Die beiden Freundinnen schenkten sich am Sonntag allerdings nichts. Görges zeigte vor allen Dingen bei ihrem Service eine enorme Stabilität und setzte Pliskova früh unter Druck. Am Vortag war das noch anders gewesen. Gleich ihren zweiten Breakball nutzte die Auckland-Siegerin und führte schnell mit 3:1. Wie übrigens am Samstag gegen Kvitova.

Doch diesmal verlor "Jule" nicht den Faden und schien die Anfeuerungen der Fans in der mit 4500 Zuschauern ausverkaufen Arena regelrecht aufzusaugen. "Es war eine unglaubliche Stimmung. Es geht nur so, man muss die Leute mitnehmen und über die Grenzen hinausgehen, damit man sich auf dieser Wolke tragen lassen kann", sagte Görges. Immer wieder zeigte sie nach gelungenen Aktionen die Siegerfaust. Und von diesen gab es etliche. Ein Vorhandfehler von Pliskova brachte Görges den ersten Satzball. Mit einem Rückhand-Winner holte sich sich den Auftaktdurchgang nach 27 Minuten - und zeigte Emotionen.

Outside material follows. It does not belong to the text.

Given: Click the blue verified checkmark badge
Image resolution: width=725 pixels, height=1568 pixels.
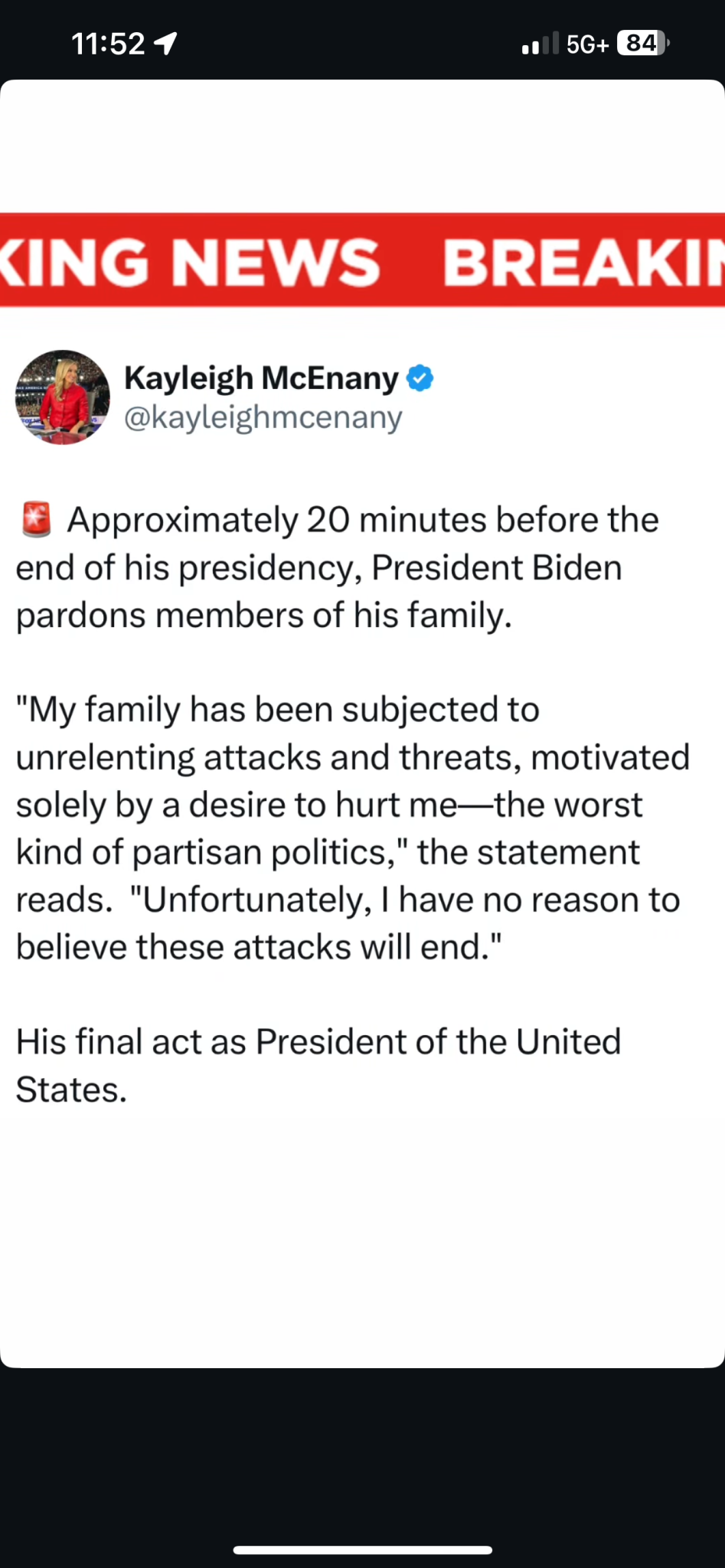Looking at the screenshot, I should (x=420, y=378).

Görges spielte mit viel Herz - und belohnte sich

Die Halle stand kopf. Im ersten Satz machte die Deutsche in 88 Prozent der Fälle den Punkt, wenn der erste Aufschlag kam. Einen weiteren Tiefschlag versetzte Görges ihrer Gegnerin, als sie ihr gleich danach erneut das Service abnahm. Dieses Break transportierte sie dann bis zum Ende - und legte sogar noch nach. Bei einer eigenen 5:2-Führung war die Vorentscheidung gefallen. Nicht zuletzt, weil sie über die gesamte Partie hinweg überragend returnierte. Mit dem achten Ass beendete die 29-Jährige ihre Galavorstellung nach nur 55 Minuten. Es war der erste Erfolg der Stuttgart-Siegerin von 2011 gegen Pliskova im dritten Vergleich.

Auch Gerlach hatte nach dem völlig verkorksten ersten Tag noch an das Wunder geglaubt. "Jetzt heißt es: Aufstehen, Krone richten, weitermachen", hatte der gebürtige Stuttgarter am Samstagabend gesagt. Es war das erste Halbfinal-Heimspiel der deutschen Mannschaft seit 1994. Der zehnmalige Fed-Cup-Champion Tschechien hatte den Titel in den vergangenen sieben Jahren alleine fünfmal geholt. In dieser Form wird die Equipe von Kapitän Petr Pala schwer zu schlagen sein. Gegner im Finale ist am 10./11. November Frankreich oder das US-Team.

Im bedeutungslosen Doppel zum Abschluss musste die Paarung Görges/Anna-Lena Grönefeld gegen Katerina Siniakova/Barbora Strycova nach dem 5:7 im ersten Satz verletzt aufgeben.